LISTEN: High levels of take-up and occupier demand have made for strong regional office markets in Scotland, according to research by CBRE.
Edinburgh
The advisory firm’s H2 2015 Office Market View report showed the highest annual take-up in Edinburgh since 2004 at 924,136 sq ft.
The H2 figure, 520,152 sq ft, was boosted by three transactions over 50,000 sq ft to FanDuel, The University of Edinburgh and JP Morgan.
Demand also led to pre-letting activity in the capital this year. Following the 58,500 sq ft FanDuel deal at Quartermile, the remaining 70,000 sq ft was pre-let to software firm Cirrus Logic.
Total office availability at the end of 2015 was 1.44m sq ft, 30% lower than at the end of 2014 and 40% below the five-year average.
Of the total available space just 10% is grade-A, city centre accommodation.
Speculative development in the pipeline includes Hermes’s 122,000 sq ft Capital Square and M7G’s Quartermile 3.
Prime rents increased to £31 per sq ft and are expected to keep rising in grade-A and grade-B refurbished stock.
Investment transactions in the Edinburgh office market totalled c.£380m in 2015, marginally ahead of the previous year and pre-recession levels.
The firm forecasts limited supply, healthy take-up, a development lag and predicted rental growth will mean current yield levels are sustainable for the foreseeable future.
Glasgow
The Glasgow office market performed consistently in 2015, with a total take-up of 562,290 sq ft, 6% on the five-year-average.

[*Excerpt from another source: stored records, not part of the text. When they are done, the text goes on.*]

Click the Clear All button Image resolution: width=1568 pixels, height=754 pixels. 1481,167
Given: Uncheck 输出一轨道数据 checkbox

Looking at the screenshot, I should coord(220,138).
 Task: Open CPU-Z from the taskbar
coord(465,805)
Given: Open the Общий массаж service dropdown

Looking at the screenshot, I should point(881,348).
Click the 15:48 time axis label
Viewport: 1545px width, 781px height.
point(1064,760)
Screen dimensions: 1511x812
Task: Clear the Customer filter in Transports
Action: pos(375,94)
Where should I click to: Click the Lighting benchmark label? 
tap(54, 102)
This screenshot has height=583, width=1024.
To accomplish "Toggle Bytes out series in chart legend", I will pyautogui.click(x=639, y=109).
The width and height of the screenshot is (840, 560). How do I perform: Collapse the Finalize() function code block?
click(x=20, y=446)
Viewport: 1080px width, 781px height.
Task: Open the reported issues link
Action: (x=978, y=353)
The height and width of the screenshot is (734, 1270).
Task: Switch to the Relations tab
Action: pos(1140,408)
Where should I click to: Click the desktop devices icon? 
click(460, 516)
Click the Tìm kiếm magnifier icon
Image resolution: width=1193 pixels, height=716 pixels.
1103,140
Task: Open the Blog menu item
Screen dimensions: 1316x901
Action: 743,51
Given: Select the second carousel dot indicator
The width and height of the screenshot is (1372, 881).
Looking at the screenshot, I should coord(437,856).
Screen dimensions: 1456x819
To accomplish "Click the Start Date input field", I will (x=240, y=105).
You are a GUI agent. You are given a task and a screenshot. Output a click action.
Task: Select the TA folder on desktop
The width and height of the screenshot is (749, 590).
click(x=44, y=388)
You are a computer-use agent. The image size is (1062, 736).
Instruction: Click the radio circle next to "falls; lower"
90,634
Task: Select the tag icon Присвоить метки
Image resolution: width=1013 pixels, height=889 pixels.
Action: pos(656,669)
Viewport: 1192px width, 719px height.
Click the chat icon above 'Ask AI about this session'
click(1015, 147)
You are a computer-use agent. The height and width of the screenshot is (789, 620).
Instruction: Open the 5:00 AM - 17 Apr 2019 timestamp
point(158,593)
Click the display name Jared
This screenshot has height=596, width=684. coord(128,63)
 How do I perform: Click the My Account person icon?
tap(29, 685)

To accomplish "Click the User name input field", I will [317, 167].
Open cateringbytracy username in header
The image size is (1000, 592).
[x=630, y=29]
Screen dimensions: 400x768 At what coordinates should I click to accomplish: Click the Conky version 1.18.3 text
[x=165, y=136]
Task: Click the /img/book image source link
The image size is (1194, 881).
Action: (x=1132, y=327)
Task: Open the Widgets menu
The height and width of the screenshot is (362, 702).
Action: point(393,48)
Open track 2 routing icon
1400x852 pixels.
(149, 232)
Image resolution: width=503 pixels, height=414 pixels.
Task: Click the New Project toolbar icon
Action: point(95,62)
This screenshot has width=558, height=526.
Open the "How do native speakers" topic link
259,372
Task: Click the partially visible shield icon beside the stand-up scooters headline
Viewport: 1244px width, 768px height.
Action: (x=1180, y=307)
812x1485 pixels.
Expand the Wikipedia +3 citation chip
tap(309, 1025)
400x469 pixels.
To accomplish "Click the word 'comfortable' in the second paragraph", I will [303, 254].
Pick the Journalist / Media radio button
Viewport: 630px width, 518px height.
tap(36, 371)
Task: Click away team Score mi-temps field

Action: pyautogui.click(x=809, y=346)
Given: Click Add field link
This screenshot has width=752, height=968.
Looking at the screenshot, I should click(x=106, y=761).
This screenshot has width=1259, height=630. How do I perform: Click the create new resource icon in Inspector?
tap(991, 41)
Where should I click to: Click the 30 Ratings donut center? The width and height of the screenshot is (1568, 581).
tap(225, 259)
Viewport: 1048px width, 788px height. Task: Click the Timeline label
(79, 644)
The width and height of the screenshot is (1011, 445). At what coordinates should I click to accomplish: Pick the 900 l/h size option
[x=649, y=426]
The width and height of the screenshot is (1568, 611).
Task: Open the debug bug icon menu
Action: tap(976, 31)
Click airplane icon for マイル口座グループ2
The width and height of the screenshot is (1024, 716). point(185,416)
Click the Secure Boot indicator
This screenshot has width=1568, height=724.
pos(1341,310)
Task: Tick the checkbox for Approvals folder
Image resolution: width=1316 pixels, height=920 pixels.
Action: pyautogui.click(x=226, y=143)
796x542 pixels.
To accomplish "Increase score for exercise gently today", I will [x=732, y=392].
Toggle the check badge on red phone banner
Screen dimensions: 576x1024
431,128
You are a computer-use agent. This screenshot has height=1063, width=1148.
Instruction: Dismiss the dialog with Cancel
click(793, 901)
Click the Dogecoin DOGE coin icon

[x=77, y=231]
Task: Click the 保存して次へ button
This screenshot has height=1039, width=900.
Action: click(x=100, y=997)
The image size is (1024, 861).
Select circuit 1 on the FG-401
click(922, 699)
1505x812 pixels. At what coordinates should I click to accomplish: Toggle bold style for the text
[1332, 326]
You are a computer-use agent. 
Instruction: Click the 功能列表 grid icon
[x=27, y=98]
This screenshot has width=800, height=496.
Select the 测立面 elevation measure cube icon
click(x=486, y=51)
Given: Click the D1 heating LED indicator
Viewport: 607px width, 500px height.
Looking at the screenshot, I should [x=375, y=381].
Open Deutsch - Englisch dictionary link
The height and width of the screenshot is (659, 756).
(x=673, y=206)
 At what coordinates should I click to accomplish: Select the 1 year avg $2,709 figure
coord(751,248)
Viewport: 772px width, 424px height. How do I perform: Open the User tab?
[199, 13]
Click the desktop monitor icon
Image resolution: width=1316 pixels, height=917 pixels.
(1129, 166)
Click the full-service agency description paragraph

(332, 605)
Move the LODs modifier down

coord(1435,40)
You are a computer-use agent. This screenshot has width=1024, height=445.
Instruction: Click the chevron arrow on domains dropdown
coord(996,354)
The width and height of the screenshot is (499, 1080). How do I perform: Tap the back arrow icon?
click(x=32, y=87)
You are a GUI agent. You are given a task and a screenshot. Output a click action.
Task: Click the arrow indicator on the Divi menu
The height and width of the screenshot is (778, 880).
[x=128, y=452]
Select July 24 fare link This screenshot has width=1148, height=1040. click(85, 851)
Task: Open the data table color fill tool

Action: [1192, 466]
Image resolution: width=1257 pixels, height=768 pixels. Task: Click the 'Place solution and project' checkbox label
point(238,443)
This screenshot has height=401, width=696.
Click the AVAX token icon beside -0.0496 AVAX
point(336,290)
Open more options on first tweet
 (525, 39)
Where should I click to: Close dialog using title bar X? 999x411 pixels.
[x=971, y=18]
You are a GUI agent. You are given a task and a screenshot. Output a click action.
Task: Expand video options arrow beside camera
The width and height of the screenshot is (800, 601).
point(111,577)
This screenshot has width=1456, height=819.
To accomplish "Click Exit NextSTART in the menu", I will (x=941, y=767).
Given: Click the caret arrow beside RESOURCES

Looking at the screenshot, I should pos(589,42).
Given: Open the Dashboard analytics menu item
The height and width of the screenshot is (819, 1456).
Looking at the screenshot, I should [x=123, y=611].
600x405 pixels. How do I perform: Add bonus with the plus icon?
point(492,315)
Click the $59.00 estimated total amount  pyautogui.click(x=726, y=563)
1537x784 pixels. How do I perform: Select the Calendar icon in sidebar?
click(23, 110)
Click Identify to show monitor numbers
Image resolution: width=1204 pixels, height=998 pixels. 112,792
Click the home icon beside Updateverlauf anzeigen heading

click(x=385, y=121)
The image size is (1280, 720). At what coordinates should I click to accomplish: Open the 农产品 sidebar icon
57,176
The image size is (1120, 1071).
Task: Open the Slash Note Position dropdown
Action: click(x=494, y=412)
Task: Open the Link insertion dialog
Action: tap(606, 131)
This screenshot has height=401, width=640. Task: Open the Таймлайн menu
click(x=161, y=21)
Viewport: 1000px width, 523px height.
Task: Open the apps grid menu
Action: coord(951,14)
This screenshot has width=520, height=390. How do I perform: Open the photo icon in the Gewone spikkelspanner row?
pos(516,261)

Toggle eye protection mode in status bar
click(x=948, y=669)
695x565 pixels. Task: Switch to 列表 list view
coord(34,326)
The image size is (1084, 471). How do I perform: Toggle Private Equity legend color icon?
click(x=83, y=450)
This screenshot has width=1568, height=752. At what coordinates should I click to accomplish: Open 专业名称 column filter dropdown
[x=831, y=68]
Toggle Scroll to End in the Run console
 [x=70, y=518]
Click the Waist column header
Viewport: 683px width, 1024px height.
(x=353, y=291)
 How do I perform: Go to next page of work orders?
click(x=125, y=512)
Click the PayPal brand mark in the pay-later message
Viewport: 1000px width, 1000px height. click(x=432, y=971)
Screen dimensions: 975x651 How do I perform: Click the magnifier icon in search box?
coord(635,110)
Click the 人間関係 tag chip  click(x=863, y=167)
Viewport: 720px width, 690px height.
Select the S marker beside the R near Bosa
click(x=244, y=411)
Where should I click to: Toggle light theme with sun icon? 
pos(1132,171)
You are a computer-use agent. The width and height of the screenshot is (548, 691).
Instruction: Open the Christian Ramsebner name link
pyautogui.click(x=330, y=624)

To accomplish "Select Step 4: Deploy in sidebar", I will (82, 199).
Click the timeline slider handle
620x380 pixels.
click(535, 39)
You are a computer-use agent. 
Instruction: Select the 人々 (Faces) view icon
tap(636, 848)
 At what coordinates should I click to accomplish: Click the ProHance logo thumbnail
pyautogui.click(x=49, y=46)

Audrey Dobson, senior director in CBRE’s national office agency team in Glasgow, said: “While there are several office refurbishments under way, it is disappointing that no speculative developments have commenced in the city. If occupier demand continues at current levels it is likely that occupiers seeking grade-A floorspace will be forced to go down the pre-let route.”
Grade-A take-up accounted for 36% of overall figures but supply is diminishing fast with speculative developments St Vincent Plaza, 110 Queen Street and 1 West Regent Street having already let a significant amount of space.
With prime rents in Glasgow now standing at £29.50 per sq ft, lack of supply is predicted to stimulate rental growth.
Glasgow’s office investment activity in 2015 totalled just over £353m, the highest level seen in the city since 2010, dominated by UK and overseas investors, a trend set to continue with a number of large assets, including CityPark, under offer to overseas investors.
Aberdeen
Office take-up in Aberdeen in 2015 tumbled to 399,290 sq ft, the lowest since 2010.
Unsurprising given the weakening price of Brent Crude oil, which fell from $109 per barrel at the end of H2 2014 to $37 by the end of 2015.
Three large pre-let transactions took place in H1 2015, all in out-of-town locations: Anderson Anderson & Brown and Lloyd’s Register committed to 45,000 sq ft and 100,000 sq ft respectively at Prime Four Business Park and KCA Deutag acquired 70,000 sq ft at City South.
The falling oil price had a clearer impact on occupiers in H2, but some occupiers are using the opportunity to move to better quality new grade-A space, according to Derren McRae, managing director at CBRE Aberdeen.
He said: “While the drop in oil price has naturally impacted on the general demand for office space, occupiers continue to explore opportunities to relocate to more efficient and higher quality accommodation.
“In recent years tenants have had no alternative but to commit to pre-let developments; however, occupiers with requirements or upcoming lease events are now able to consider a variety of good quality ready-to-occupy options or space within the grade-A speculative developments which are nearing completion.”
Availability at the end of 2015 increased to 1.8m sq ft, 78% of which is second-hand grade B stock, and there was 397,731 sq ft of office space either newly completed or under construction. Given present market conditions, no speculative development is expected to start in 2016.
Prime rents in the city have remained at £32 per sq ft, and are expected to remain at this level.
Activity in the Aberdeen investment market continued to be subdued in H2 2015, reflecting market sentiment on the back of low oil prices and a reduction in occupier demand, with 2016 also forecast to be subdued until market conditions improve.